** Given records **
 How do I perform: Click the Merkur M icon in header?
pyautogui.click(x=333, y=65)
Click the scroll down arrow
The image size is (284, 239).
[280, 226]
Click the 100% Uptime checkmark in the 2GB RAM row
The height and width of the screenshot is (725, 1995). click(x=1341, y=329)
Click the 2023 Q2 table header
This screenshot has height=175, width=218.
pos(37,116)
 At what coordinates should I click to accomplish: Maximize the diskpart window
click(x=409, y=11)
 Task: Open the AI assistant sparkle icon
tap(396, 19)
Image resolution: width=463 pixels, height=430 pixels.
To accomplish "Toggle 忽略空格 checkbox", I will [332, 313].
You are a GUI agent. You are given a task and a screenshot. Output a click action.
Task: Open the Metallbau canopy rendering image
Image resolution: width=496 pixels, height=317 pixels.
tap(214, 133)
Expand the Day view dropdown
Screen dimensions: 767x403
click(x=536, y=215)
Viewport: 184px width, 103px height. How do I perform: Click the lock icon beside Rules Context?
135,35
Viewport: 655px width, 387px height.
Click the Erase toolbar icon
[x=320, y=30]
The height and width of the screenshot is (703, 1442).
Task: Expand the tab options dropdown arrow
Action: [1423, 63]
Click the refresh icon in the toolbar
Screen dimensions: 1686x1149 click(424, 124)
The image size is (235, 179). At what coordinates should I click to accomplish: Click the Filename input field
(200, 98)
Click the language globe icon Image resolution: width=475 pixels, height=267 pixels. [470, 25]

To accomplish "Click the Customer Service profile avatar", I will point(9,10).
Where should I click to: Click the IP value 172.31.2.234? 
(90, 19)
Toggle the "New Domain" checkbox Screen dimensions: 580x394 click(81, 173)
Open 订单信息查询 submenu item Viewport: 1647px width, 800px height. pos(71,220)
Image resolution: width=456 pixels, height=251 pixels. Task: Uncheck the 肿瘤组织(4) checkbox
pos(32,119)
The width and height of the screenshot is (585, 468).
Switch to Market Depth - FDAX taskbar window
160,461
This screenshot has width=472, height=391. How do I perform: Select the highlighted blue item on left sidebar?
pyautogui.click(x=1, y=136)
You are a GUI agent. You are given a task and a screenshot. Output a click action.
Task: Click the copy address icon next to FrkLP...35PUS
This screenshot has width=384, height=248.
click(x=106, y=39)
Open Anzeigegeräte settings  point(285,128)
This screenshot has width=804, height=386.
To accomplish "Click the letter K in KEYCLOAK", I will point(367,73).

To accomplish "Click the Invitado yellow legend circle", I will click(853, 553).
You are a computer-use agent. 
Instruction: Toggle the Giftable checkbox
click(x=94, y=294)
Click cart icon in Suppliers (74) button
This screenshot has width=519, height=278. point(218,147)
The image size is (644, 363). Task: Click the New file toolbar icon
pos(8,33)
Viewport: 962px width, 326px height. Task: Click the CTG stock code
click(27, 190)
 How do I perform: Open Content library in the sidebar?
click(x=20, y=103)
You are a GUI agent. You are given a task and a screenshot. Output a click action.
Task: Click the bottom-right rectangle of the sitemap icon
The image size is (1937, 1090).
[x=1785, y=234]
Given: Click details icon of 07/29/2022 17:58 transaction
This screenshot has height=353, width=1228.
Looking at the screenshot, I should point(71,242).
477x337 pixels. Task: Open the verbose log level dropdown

** Work to be completed **
From the line holding "Open 订单信息查询 submenu" through the last line above, reproduce each line exactly and add nothing.

** Result for this exercise **
Open 订单信息查询 submenu item Viewport: 1647px width, 800px height. pos(71,220)
Image resolution: width=456 pixels, height=251 pixels. Task: Uncheck the 肿瘤组织(4) checkbox
pos(32,119)
The width and height of the screenshot is (585, 468).
Switch to Market Depth - FDAX taskbar window
160,461
This screenshot has width=472, height=391. How do I perform: Select the highlighted blue item on left sidebar?
pyautogui.click(x=1, y=136)
You are a GUI agent. You are given a task and a screenshot. Output a click action.
Task: Click the copy address icon next to FrkLP...35PUS
This screenshot has width=384, height=248.
click(x=106, y=39)
Open Anzeigegeräte settings  point(285,128)
This screenshot has width=804, height=386.
To accomplish "Click the letter K in KEYCLOAK", I will point(367,73).

To accomplish "Click the Invitado yellow legend circle", I will click(853, 553).
You are a computer-use agent. 
Instruction: Toggle the Giftable checkbox
click(x=94, y=294)
Click cart icon in Suppliers (74) button
This screenshot has width=519, height=278. point(218,147)
The image size is (644, 363). Task: Click the New file toolbar icon
pos(8,33)
Viewport: 962px width, 326px height. Task: Click the CTG stock code
click(27, 190)
 How do I perform: Open Content library in the sidebar?
click(x=20, y=103)
You are a GUI agent. You are given a task and a screenshot. Output a click action.
Task: Click the bottom-right rectangle of the sitemap icon
The image size is (1937, 1090).
[x=1785, y=234]
Given: Click details icon of 07/29/2022 17:58 transaction
This screenshot has height=353, width=1228.
Looking at the screenshot, I should point(71,242).
477x337 pixels. Task: Open the verbose log level dropdown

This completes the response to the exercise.